DOCUMENT SEGMENT
******
A wonderful Soaring tradition unlike any other exists in Florida.
The Orlando Buzzards RC Soaring Society was founded in August 1974 and has conducted the Tangerine Soaring Championship every year since. In its early years, more than 80 pilots congregated annually in Orlando to duke it out at a Soaring contest as big as any. Many famous pilots came and conquered and many Soaring legends were created with the drama of the Tangerine Shootout, where the top pilots compete in a fly-off at the end to determine a winner.
The Tangerine is a three-day event with Altitude Limited Electric Soaring (ALES) and Rudder-Elevator-Spoiler (RES) being flown on Friday and Open Duration on Saturday and Sunday. For many years, Friday included a Hand-Launch event, but with participation waning, the organizers dropped Discus-Launch Glider (DLG) in favor of ALES.
In the last couple of years, the Tangerine has been held at Kenny Goodwin’s beautiful flying site known as Kennyworld, near Ocala, Florida. Kenny, a longtime Soaring stalwart, graciously allows the Buzzards access and provides a farm atmosphere complete with a workshop, barn, and full recreational vehicle hookups.
The 40th Tangerine kicked off on Friday, November 22, 2013, with the ALES event. CD Don Grisham assembled the 29 pilots for a 9 a.m. meeting. Three flight groups were allocated a 7-minute task with altimeter cutoffs set at 150 meters. Overcast skies and a strengthening breeze guaranteed the air was not going to be easy.
The skilled pilots found a way to get their times in despite the tough conditions. After five rounds, Jeff Carr, skillfully flying an E Tragi, had shown his class, getting all five maxes and good landing points in every round to take first blood at the Tangerine. None of Jeff’s flights were “gimmes,” either. On multiple occasions, he was scratching low and working light air downwind to obtain some unlikely maxes.
Not far behind in second place was local Soaring talent Ray Alonzo, flying an Xplorer and getting five solid maxes. He was followed by Paul Perret and his Super Supra 150 slotting into third place. The 40th Tangerine became the largest ALES event ever flown in Florida.
The RES contest began shortly after 1 p.m. CD Raed Elazzawi read the rules to the 24 assembled pilots and we began flying under gray skies with 10 mph wind, making downwind treks slightly risky unless the pilot’s RES aircraft was loaded.
******
SOURCE DATA
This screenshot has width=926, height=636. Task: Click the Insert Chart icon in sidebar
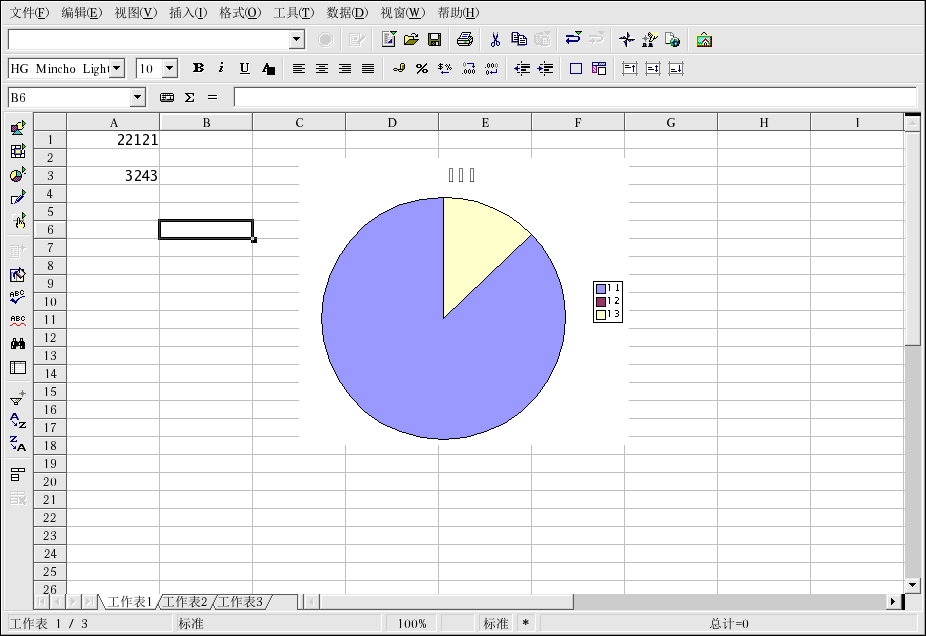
******
EXERCISES TO COMPLETE
- a) Answer these questions about the Tangerine Soaring Championship article:
(i) In what month and year was the Orlando Buzzards RC Soaring Society founded?
(ii) Which event did the organizers drop in favor of ALES?
(iii) How many pilots assembled for the RES contest?
- b) In the Tangerine Soaring Championship article, rewrite the stretch from "The 40th Tangerine kicked" through "to be easy.", switching "Overcast" to "Cloudy".

ANSWERS PROVIDED
- a)
(i) August 1974
(ii) Discus-Launch Glider (DLG)
(iii) 24

- b)
The 40th Tangerine kicked off on Friday, November 22, 2013, with the ALES event. CD Don Grisham assembled the 29 pilots for a 9 a.m. meeting. Three flight groups were allocated a 7-minute task with altimeter cutoffs set at 150 meters. Cloudy skies and a strengthening breeze guaranteed the air was not going to be easy.